TEXTE CITÉ:
============

294. Au vu de ce qui précède, la Cour
peut admettre que les dispositions juridiques relatives à l’interception en
masse en Suède définissent avec une clarté suffisante les circonstances dans
lesquelles des communications peuvent être interceptées.
4) La
procédure d’octroi d’une autorisation
295. En
vertu du droit suédois, toute mission de ROEM menée par le FRA doit
être au préalable autorisée par le tribunal pour le renseignement
extérieur. Le FRA peut accorder lui-même une autorisation si le fait de
demander l’autorisation au tribunal risque d’engendrer des délais ou d’autres
obstacles susceptibles d’avoir un impact d’une importance essentielle sur la
réalisation de l’un des buts spécifiés du ROEM. Il doit alors en informer
immédiatement le tribunal. Celui-ci statue sans délai sur l’autorisation ;
il peut l’annuler ou la modifier si nécessaire
(paragraphes 30-33 ci-dessus).
296. Il ne fait aucun doute que le
tribunal pour le renseignement extérieur satisfait à l’exigence d’indépendance
par rapport au pouvoir exécutif. En particulier, son président et ses vice‑présidents
sont des juges permanents ; tous ses membres sont
certes nommés par le gouvernement, mais pour un mandat dont la loi fixe la
durée à quatre ans. Il est par ailleurs incontesté que
ni le gouvernement ni le parlement ni aucune autre autorité ne peuvent
intervenir dans la décision du tribunal, laquelle est juridiquement
contraignante.

============

DONNÉES:
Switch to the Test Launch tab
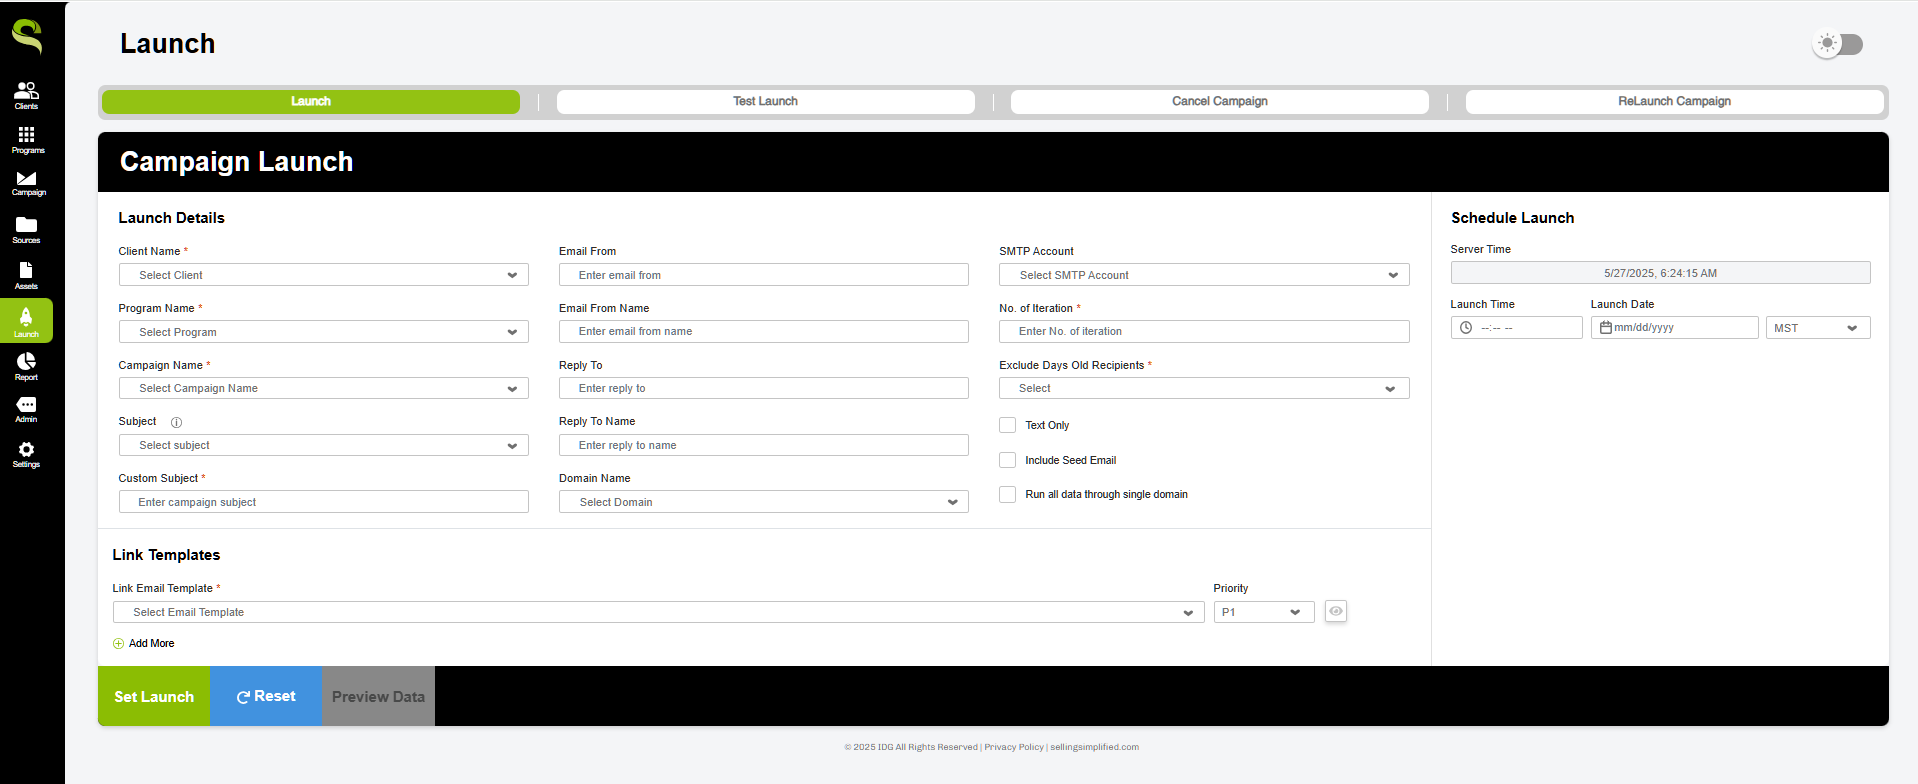 point(765,101)
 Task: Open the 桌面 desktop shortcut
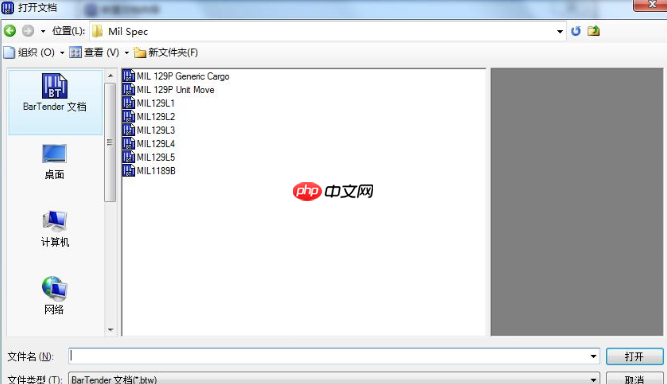54,162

============

À FAIRE:
Poursuivez, s'il vous plaît, le texte sur l'interception en masse en Suède à partir de sa dernière phrase. Les lignes n'ont aucun rapport avec le texte sur l'interception en masse en Suède.

RÉPONSE RÉDIGÉE:
297. Comme l’a constaté la chambre, le
secret fait que le tribunal pour le renseignement extérieur n’a jamais tenu
aucune audience publique et que toutes ses décisions sont confidentielles. Le
droit suédois prévoit toutefois la présence obligatoire d’un représentant
chargé de la protection de la vie privée aux audiences
de ce tribunal, sauf en cas d’urgence. Ce représentant, qui doit être ou avoir
été juge ou avocat, agit de manière indépendante. Il ne représente pas la
personne concernée par une mesure de renseignement mais défend l’intérêt
public. Il a accès à tout le dossier de l’affaire et peut faire des
déclarations (paragraphe 34 ci-dessus). De l’avis de la Cour, compte
tenu de la nécessité impérative de maintenir le secret,
en particulier au stade de l’autorisation initiale et pendant le déroulement
des activités de ROEM, le dispositif décrit ci-dessus contient des garanties
pertinentes contre l’arbitraire et doit être considéré comme une limitation
inévitable à la transparence de la procédure d’autorisation.
298. La Cour observe par ailleurs que
lorsqu’il demande une autorisation, le FRA doit préciser pourquoi les
renseignements recherchés sont nécessaires, et quels sont les canaux de
transmission auxquels il a besoin d’accéder et les
sélecteurs – ou au moins les catégories de sélecteurs – qu’il entend utiliser.
Ces éléments devraient permettre de déterminer si la mission est conforme à la
législation applicable, notamment aux huit buts pour lesquels des activités de
ROEM peuvent être menées, et si les renseignements qu’elle permettra de
recueillir justifient l’atteinte à la vie privée
qui en résulte (paragraphes 30-33 ci-dessus).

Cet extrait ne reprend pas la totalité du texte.